:: Records to use

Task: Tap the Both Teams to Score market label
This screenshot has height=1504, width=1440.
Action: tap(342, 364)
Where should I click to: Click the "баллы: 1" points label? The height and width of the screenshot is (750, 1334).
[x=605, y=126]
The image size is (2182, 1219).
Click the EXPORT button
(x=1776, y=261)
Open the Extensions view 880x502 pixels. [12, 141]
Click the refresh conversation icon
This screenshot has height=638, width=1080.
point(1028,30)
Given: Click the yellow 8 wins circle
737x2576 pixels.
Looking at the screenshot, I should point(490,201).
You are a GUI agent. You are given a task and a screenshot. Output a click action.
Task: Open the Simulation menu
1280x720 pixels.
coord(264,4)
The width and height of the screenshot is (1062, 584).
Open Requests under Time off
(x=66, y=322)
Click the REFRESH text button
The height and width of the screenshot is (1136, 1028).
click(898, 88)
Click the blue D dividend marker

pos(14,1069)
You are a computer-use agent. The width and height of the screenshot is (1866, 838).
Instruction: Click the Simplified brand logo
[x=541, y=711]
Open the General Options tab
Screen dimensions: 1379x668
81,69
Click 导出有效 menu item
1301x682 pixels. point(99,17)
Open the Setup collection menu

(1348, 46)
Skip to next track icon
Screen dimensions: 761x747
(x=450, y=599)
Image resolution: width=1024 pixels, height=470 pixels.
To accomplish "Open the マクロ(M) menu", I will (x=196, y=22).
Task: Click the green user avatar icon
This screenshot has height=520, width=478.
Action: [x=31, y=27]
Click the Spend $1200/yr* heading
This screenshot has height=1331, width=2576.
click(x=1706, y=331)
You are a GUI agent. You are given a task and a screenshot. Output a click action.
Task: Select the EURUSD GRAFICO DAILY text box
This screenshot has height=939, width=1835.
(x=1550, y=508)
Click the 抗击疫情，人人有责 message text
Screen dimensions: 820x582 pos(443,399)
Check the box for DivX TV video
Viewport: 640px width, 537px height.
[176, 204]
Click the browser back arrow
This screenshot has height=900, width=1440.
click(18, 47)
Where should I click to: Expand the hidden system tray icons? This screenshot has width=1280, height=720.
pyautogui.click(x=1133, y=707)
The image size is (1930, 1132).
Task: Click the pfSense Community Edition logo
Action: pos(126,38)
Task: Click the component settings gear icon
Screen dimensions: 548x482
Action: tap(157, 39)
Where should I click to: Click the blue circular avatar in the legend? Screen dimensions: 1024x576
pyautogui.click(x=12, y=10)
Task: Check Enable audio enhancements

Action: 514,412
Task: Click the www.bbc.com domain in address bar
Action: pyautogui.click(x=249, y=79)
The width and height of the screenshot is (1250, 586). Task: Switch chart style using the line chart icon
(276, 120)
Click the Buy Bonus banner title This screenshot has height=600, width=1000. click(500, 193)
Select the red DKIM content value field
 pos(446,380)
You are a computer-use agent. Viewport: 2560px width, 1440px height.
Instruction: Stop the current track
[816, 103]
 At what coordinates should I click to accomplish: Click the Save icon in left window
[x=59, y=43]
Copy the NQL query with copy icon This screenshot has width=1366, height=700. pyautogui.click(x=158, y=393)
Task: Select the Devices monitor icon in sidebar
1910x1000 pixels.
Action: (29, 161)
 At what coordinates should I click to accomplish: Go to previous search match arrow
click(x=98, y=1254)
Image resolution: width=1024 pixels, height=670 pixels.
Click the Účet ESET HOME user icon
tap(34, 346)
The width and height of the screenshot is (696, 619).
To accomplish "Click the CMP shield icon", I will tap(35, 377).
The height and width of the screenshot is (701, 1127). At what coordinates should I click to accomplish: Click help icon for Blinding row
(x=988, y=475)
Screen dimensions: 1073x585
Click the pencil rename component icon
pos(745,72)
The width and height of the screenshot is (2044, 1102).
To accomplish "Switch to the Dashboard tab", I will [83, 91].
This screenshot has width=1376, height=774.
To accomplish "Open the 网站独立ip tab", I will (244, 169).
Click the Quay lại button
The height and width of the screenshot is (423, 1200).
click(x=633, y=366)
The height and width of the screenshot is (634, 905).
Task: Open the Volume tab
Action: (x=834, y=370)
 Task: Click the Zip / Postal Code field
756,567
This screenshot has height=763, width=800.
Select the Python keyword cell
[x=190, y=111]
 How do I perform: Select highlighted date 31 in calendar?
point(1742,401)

::::

Please revise the material above by replacing every "Instruction:" with "Goal:", leaving everything else unchanged.

Task: Tap the Both Teams to Score market label
This screenshot has height=1504, width=1440.
Action: tap(342, 364)
Where should I click to: Click the "баллы: 1" points label? The height and width of the screenshot is (750, 1334).
[x=605, y=126]
The image size is (2182, 1219).
Click the EXPORT button
(x=1776, y=261)
Open the Extensions view 880x502 pixels. [12, 141]
Click the refresh conversation icon
This screenshot has height=638, width=1080.
point(1028,30)
Given: Click the yellow 8 wins circle
737x2576 pixels.
Looking at the screenshot, I should point(490,201).
You are a GUI agent. You are given a task and a screenshot. Output a click action.
Task: Open the Simulation menu
1280x720 pixels.
coord(264,4)
The width and height of the screenshot is (1062, 584).
Open Requests under Time off
(x=66, y=322)
Click the REFRESH text button
The height and width of the screenshot is (1136, 1028).
click(898, 88)
Click the blue D dividend marker

pos(14,1069)
You are a computer-use agent. The width and height of the screenshot is (1866, 838).
Goal: Click the Simplified brand logo
[x=541, y=711]
Open the General Options tab
Screen dimensions: 1379x668
81,69
Click 导出有效 menu item
1301x682 pixels. point(99,17)
Open the Setup collection menu

(1348, 46)
Skip to next track icon
Screen dimensions: 761x747
(x=450, y=599)
Image resolution: width=1024 pixels, height=470 pixels.
To accomplish "Open the マクロ(M) menu", I will (x=196, y=22).
Task: Click the green user avatar icon
This screenshot has height=520, width=478.
Action: [x=31, y=27]
Click the Spend $1200/yr* heading
This screenshot has height=1331, width=2576.
click(x=1706, y=331)
You are a GUI agent. You are given a task and a screenshot. Output a click action.
Task: Select the EURUSD GRAFICO DAILY text box
This screenshot has height=939, width=1835.
(x=1550, y=508)
Click the 抗击疫情，人人有责 message text
Screen dimensions: 820x582 pos(443,399)
Check the box for DivX TV video
Viewport: 640px width, 537px height.
[176, 204]
Click the browser back arrow
This screenshot has height=900, width=1440.
click(18, 47)
Where should I click to: Expand the hidden system tray icons? This screenshot has width=1280, height=720.
pyautogui.click(x=1133, y=707)
The image size is (1930, 1132).
Task: Click the pfSense Community Edition logo
Action: pos(126,38)
Task: Click the component settings gear icon
Screen dimensions: 548x482
Action: tap(157, 39)
Where should I click to: Click the blue circular avatar in the legend? Screen dimensions: 1024x576
pyautogui.click(x=12, y=10)
Task: Check Enable audio enhancements

Action: 514,412
Task: Click the www.bbc.com domain in address bar
Action: pyautogui.click(x=249, y=79)
The width and height of the screenshot is (1250, 586). Task: Switch chart style using the line chart icon
(276, 120)
Click the Buy Bonus banner title This screenshot has height=600, width=1000. click(500, 193)
Select the red DKIM content value field
 pos(446,380)
You are a computer-use agent. Viewport: 2560px width, 1440px height.
Goal: Stop the current track
[816, 103]
 At what coordinates should I click to accomplish: Click the Save icon in left window
[x=59, y=43]
Copy the NQL query with copy icon This screenshot has width=1366, height=700. pyautogui.click(x=158, y=393)
Task: Select the Devices monitor icon in sidebar
1910x1000 pixels.
Action: (29, 161)
 At what coordinates should I click to accomplish: Go to previous search match arrow
click(x=98, y=1254)
Image resolution: width=1024 pixels, height=670 pixels.
Click the Účet ESET HOME user icon
tap(34, 346)
The width and height of the screenshot is (696, 619).
To accomplish "Click the CMP shield icon", I will tap(35, 377).
The height and width of the screenshot is (701, 1127). At what coordinates should I click to accomplish: Click help icon for Blinding row
(x=988, y=475)
Screen dimensions: 1073x585
Click the pencil rename component icon
pos(745,72)
The width and height of the screenshot is (2044, 1102).
To accomplish "Switch to the Dashboard tab", I will [83, 91].
This screenshot has width=1376, height=774.
To accomplish "Open the 网站独立ip tab", I will (244, 169).
Click the Quay lại button
The height and width of the screenshot is (423, 1200).
click(x=633, y=366)
The height and width of the screenshot is (634, 905).
Task: Open the Volume tab
Action: (x=834, y=370)
 Task: Click the Zip / Postal Code field
756,567
This screenshot has height=763, width=800.
Select the Python keyword cell
[x=190, y=111]
 How do I perform: Select highlighted date 31 in calendar?
point(1742,401)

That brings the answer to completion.